1 Minute Read
April 28, 2022
Spring has finally sprung (in most places)...even though we’re nearly heading into Summer. For the construction industry, May brought us an array of headlines ranging from the good (positive construction starts and sustainable projects) to reminders that the industry still has a lot of catching up to do (fallout from construction related disasters and continuing action needed on industry DEI measures). Here’s a look at those stories.
A new report from Dodge Data & Analytics shows some positive trends in terms of the near-term construction industry forecast.
According to the research firm’s data, total construction starts rose 3% in April to a seasonally adjusted annual rate of $945.8 billion.
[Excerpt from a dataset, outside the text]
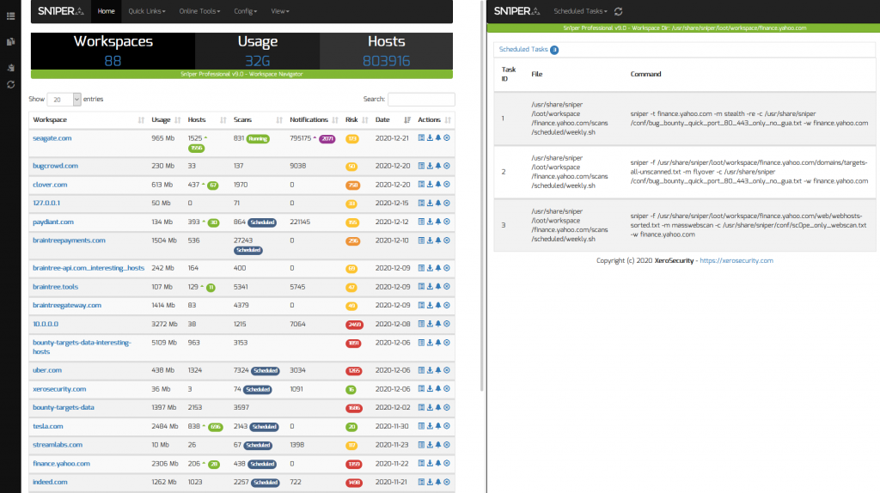Click the refresh arrows icon in left sidebar
Image resolution: width=880 pixels, height=493 pixels.
point(10,84)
Year-to-date, total construction was 6% higher in the first four months of 2022 compared to the same period of 2021.
“The construction sector is seemingly shrugging off the fear of higher interest rates and a potential recession,” said Richard Branch, chief economist for Dodge Construction Network. “Many building sectors have made the turn from weakness to recovery as underlying economic growth and hiring are solid.”
Branch added that an expanding pipeline of new projects coming online is also fueling positive trends. A downturn or recession, though, is not yet being written off completely, and the industry is closely watching how the Federal Reserve deals with interest rates in order to combat inflation. And, materials costs, supply chains and labor all remain challenges.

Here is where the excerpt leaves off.